The Gym I Joined (and Then Quit)
A little over a year ago, I joined Core Blend (the gym I train at now) and quit just a few weeks later.
Not because I hated it. Honestly, I barely gave it a shot. I was just so hyper-focused on tennis at the time that strength training felt like a chore. A necessary one, maybe, but a chore nonetheless. And when you think about it, that kind of makes sense.
A chore, by definition, is something you do because it’s good for you or your household or your future self, but not necessarily because you want to. It's something your body benefits from even if your brain would rather skip it. Strength training, at the time, felt like that: something I knew was important but just couldn’t bring myself to enjoy.

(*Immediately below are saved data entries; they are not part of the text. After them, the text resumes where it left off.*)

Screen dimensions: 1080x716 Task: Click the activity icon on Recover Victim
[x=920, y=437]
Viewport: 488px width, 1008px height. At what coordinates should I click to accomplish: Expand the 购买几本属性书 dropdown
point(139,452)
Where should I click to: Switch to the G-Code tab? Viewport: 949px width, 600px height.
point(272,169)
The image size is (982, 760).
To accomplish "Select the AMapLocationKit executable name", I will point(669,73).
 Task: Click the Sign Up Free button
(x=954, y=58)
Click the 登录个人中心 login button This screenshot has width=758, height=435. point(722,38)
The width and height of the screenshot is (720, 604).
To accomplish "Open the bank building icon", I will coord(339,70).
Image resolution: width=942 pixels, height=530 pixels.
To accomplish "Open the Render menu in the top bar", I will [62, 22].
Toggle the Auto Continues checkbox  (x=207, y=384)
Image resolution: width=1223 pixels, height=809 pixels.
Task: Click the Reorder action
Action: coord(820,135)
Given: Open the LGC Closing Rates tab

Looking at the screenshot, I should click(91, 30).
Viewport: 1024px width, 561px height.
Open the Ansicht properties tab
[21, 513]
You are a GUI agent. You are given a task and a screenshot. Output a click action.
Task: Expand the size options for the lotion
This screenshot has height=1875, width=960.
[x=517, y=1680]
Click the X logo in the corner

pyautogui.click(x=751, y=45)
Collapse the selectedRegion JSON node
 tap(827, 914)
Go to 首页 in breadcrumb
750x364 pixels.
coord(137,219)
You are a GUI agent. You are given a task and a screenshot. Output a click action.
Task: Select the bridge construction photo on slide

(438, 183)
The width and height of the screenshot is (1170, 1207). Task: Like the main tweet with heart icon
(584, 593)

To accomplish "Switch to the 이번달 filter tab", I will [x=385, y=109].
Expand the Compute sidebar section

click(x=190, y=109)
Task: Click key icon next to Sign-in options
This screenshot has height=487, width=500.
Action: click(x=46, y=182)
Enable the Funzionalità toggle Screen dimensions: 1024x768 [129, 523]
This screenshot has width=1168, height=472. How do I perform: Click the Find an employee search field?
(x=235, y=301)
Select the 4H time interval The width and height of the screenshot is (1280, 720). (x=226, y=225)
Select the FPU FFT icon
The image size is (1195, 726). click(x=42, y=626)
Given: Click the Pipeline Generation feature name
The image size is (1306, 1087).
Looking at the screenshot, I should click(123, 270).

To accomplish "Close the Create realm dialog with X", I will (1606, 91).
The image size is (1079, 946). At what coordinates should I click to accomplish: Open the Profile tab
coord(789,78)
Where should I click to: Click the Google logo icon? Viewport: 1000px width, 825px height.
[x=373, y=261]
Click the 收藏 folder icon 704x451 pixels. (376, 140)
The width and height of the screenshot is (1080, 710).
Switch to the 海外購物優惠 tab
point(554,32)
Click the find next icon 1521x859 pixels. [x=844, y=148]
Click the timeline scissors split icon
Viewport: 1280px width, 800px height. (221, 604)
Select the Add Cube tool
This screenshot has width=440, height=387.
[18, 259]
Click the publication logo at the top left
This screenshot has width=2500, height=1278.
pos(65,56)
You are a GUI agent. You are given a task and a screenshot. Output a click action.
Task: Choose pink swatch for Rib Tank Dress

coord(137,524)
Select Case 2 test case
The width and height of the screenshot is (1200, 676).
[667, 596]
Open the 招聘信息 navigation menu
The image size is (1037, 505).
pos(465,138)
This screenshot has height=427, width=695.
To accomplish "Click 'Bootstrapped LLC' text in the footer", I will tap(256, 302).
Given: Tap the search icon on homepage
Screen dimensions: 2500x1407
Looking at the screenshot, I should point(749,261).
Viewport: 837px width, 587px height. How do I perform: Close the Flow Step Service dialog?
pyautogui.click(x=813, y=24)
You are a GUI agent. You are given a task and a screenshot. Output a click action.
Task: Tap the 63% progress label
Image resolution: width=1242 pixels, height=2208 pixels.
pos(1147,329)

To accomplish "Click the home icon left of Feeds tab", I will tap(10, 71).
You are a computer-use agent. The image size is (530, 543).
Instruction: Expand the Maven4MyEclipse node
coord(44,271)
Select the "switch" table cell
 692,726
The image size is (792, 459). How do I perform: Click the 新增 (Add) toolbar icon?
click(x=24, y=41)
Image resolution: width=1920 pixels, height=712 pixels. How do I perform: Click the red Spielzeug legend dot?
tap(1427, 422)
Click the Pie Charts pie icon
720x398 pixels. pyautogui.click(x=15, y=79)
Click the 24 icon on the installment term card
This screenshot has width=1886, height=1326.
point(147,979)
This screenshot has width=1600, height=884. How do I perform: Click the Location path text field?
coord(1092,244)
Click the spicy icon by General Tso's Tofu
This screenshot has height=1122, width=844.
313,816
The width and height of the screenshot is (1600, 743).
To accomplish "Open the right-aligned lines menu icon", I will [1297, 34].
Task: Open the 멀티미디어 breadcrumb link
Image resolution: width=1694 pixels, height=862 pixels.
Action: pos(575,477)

Not when tennis sounded more fun.
And when life got busy or plans changed? Strength was always the first thing to go. I’d cancel, reschedule, promise myself I’d do it later—until eventually, I canceled my membership altogether.
The wild part is, I knew better. I knew strength training would help my tennis. I knew it would help my knees, my back, my long-term health. But knowing doesn’t always mean believing. And believing is what makes the difference.
It reminded me of teaching. I could tell my students all day long that a concept was important. I could assign three practice problems and explain why they mattered. But if they didn’t believe it? If they didn’t see the point? It didn’t land.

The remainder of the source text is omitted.